Durkheim berpendapat bahwa masyarakat dalam masyarakat primitif memiliki kesadaran kolektif lebih kuat yang melingkupi seluruh masyarakat dan seluruh anggotanya, dia sangat diyakini, sangat rigid, dan isinya sangat bersifat religius, yaitu pemahaman, norma dan kepercayaan bersama. Peningkatan pembagian kerja menyebabkan menyusutnya kesadaran kolektif. Masyarakat modern lebih mungkin bertahan bersama dengan pembagian kerja dan membutuhkan fungsi-fungsi yang dimiliki orang lain daripada bertahan dengan kesadaran kolektif bersama dan kuat. Kesadaran kolektif dibatasi pada sebagian kelompok, tidak dirasakan terlalu mengikat, kurang rigid, dan isinya adalah kepentingan individu yang lebih tinggi daripada pedoman moral. Oleh karena itu, meskipun masyarakat organis memiliki kesadaran kolektif, namun dia adalah bentuk yang lemah yang tidak memungkinkan terjadinya perbedaan individual (Ritzer dan Goodman, 2010: 92).
Solidaritas mekanik merupakan dasar kohesi sosial, di sana tingkat perorangan sangat rendah, karena setiap individu merupakan satu mikrokosmos yang bersifat kolektif, maka setiap anggota masyarakat semacam ini kesempatan untuk mengembangkan sifat kepribadian khusus sangat terbatas. Artinya bahwa solidaritas ini telah diperkuat oleh disiplin suatu komunitas berdasarkan kebersamaan moral dan sosial.

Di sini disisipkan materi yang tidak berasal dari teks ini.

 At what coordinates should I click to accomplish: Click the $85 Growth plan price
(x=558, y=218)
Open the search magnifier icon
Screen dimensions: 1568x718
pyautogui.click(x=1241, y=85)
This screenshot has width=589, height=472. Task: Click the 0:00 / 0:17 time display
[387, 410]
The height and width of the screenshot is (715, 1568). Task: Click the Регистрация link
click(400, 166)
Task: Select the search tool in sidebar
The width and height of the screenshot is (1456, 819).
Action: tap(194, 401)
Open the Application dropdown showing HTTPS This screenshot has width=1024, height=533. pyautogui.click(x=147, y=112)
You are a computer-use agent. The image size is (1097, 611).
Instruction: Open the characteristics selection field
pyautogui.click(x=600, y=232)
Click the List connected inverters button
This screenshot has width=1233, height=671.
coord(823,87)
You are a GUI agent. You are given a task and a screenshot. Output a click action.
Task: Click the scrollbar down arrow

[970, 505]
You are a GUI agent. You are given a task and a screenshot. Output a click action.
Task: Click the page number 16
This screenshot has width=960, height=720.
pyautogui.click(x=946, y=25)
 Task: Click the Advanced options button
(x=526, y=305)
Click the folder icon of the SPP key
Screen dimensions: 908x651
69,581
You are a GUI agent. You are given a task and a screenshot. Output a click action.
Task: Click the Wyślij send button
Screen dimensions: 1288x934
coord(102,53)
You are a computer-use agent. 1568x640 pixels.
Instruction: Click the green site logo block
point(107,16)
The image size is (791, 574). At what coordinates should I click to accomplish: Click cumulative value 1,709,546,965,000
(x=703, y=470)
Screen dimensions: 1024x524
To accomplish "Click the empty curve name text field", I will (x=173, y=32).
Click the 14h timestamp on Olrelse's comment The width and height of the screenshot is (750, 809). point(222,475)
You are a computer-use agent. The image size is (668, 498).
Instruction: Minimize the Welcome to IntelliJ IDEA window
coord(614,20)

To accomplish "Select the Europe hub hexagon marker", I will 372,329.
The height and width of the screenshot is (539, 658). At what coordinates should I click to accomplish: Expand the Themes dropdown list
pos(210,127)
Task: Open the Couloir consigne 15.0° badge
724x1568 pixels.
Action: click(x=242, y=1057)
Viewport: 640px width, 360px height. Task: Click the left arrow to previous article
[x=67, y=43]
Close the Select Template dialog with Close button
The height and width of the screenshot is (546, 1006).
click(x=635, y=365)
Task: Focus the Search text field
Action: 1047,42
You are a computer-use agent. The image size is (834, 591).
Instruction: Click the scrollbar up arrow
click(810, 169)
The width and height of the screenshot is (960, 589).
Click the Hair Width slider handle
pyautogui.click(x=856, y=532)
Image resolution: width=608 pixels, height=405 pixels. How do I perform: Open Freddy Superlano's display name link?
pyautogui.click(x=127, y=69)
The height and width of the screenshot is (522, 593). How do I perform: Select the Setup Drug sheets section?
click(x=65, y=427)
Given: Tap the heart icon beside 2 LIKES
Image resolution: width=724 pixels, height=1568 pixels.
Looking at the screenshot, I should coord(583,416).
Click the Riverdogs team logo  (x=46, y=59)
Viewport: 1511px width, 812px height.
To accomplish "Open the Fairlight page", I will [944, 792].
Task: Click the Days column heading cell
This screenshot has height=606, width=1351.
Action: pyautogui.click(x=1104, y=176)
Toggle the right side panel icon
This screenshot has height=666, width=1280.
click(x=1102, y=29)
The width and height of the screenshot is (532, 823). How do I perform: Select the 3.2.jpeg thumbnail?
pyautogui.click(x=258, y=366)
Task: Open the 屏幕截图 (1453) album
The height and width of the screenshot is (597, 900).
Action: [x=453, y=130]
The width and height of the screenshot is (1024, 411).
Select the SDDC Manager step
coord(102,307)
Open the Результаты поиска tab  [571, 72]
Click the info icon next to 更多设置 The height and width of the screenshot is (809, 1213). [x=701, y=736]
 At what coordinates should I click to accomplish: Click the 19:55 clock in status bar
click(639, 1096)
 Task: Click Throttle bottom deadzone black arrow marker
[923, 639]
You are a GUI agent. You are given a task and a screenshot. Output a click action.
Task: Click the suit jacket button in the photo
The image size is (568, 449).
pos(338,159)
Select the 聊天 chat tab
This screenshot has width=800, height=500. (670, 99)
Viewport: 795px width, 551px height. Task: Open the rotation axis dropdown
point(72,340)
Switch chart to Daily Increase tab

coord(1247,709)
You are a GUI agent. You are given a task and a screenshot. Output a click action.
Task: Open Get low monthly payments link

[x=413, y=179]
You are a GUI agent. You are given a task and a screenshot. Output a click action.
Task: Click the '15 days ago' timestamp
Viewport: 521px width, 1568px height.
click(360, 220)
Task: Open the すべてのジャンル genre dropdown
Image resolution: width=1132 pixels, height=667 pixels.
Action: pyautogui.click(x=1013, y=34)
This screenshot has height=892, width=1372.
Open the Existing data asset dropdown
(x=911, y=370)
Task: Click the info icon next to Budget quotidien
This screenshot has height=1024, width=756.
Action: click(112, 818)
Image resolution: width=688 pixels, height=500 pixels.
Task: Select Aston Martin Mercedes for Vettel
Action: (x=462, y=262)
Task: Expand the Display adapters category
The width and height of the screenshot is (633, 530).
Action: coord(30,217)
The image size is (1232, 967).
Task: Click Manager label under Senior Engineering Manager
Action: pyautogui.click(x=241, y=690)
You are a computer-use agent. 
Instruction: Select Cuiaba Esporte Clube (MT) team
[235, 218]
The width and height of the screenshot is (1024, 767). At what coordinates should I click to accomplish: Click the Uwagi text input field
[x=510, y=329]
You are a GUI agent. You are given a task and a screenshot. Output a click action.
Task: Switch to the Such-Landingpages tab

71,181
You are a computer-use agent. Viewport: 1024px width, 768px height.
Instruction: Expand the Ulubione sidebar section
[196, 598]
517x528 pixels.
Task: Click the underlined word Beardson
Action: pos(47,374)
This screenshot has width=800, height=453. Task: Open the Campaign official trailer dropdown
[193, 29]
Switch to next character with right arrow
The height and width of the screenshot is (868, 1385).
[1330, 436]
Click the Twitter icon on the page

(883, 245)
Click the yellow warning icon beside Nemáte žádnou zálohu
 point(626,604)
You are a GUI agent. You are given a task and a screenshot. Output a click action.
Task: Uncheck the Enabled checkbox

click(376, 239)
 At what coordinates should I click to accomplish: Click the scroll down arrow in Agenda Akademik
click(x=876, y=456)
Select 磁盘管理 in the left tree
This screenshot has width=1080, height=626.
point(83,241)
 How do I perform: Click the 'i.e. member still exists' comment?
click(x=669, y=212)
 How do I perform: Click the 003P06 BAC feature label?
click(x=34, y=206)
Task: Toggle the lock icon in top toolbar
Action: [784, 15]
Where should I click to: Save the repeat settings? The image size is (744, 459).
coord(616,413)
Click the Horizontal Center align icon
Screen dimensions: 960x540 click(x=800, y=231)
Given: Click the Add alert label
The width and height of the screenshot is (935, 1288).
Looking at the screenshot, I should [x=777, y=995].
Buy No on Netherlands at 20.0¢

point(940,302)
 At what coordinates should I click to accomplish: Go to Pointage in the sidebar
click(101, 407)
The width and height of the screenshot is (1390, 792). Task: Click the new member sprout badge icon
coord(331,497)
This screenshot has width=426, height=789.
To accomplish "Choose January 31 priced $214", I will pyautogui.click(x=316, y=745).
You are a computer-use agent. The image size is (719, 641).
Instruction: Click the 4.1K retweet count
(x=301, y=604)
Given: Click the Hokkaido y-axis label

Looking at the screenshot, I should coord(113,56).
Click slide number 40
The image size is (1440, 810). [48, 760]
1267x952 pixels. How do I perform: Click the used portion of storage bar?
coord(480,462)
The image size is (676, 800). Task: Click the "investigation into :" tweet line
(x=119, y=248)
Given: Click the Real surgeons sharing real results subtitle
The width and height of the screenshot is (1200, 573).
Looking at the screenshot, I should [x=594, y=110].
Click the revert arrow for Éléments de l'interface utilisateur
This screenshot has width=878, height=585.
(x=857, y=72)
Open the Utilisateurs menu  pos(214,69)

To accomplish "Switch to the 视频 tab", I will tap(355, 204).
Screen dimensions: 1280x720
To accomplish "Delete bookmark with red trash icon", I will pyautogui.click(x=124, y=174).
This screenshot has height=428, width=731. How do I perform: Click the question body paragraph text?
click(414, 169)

Dalam rangka seperti ini, tradisi sangat berkuasa, individualisme sama sekali tidak ada dan keadilan ditujukan kepada tunduknya individu kepada kehidupan bersama karena solidaritas ini lahir dari kesamaan-kesamaan yang ada dalam diri anggota masyarakat, ia timbul dari kenyataan bahwa sejumlah keadaan kesadaran dimiliki bersama oleh semua anggota masyarakat itu (Muhni, 1994:33). Dominasi kolektivitas terhadap perorangan terlihat dalam hukuman-hukuman yang dijatuhkan kepada seseorang yang menyimpang dari aturan-aturan atau kode-kode tingkah laku yang ditetapkan oleh kesadaran kolektif.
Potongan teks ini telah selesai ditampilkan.